Broadly, you could say that any Middle Eastern Jew ("Oriental" or "Mizrahi" Jew) who defines their migration to Israel as "Zionist" cannot also be a refugee: the former label has agency and involves a desire to live in the Jewish state; the second suggests passivity and a lack of choice.Sometimes it's hard to have one's consciousness raised. Try as I might, I just can't help thinking of some Mizrachi Jews as refugees. So I thought I would do a post or a few posts in which I mournfully rehearse some of the historical facts that formerly led me to misuse the word refugee. Perhaps it will be therapeutic. Let's start with Operation Magic Carpet: Norman Stillman (The Jews of Arab Lands in Modern Times, p. 157) writes:
The Yemenite refugees poured into Aden at a rate and in numbers that were beyond anything that had been expected and overwhelmed the camp facilities and relief efforts. Many refugees arrived undernourished and in frightful physical condition after having trekked hundreds of miles over rough terrain, in many cases entirely on foot. Several thousand individuals were stricken with malaria, and 70 to 80 percent of all refugees were suffering from eye diseases. Approximately 600 people died in the camps, nearly half of these during September and October 1949, when the influx of refugees was at its height. Fearing the outbreak of an epidemic, the British authorities Aden closed the border for five weeks during this peak period, causing near starvation among the hapless refugees stranded on the other side.
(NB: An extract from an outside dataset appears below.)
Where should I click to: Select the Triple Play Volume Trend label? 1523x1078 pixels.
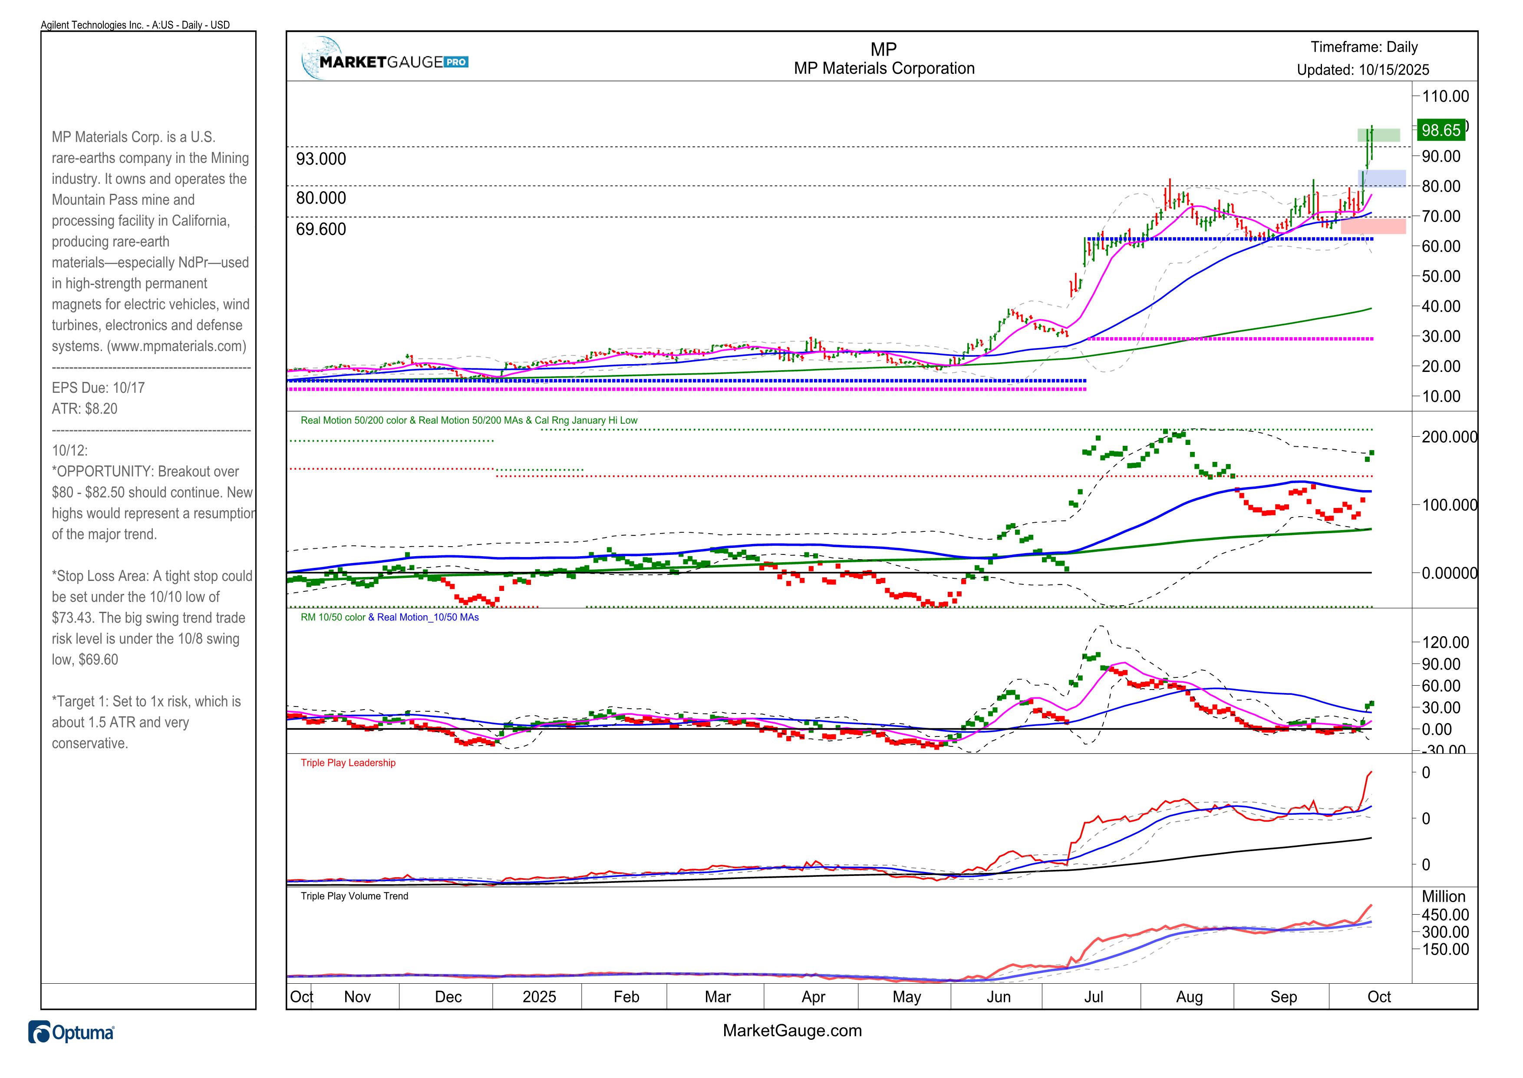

The situation demanded that the facilities be expanded and the refugees transferred as quickly as possible. Between June 1949 and September 1950, approximately 44,000 Yemenite Jews were brought from Aden to Israel in a dramatic airlift, dubbed Operation On Wings of Eagles (see Exod. 19:4), later renamed Operation Magic Carpet. The airlift was carried out by a specially formed American charter airline, the Near East Air Transport Company, in 430 flights, with at times as many as eleven planes flying around the clock during height of the exodus in the fall of 1949.Another writer (Reuben Ahroni, Jewish Emigration from the Yemen, 1951-98: Carpet Without Magic, Introduction) discusses a later stage:
The second phase of Operation Magic Carpet concentrated on the native Jews of Aden. These Jews had just emerged from the devastating pogrom of December 1947, in which 82 Jews were killed and 76 Jews were wounded. Faced with economic devastation, destruction of most of their homes, bleak prospects for recovery, and the dashed confidence in the ability of the British flag to safeguard their security, most of the Jews of Aden took full advantage of Operation Magic Carpet and left Aden for Israel.There, I think I'm on the way to recovery!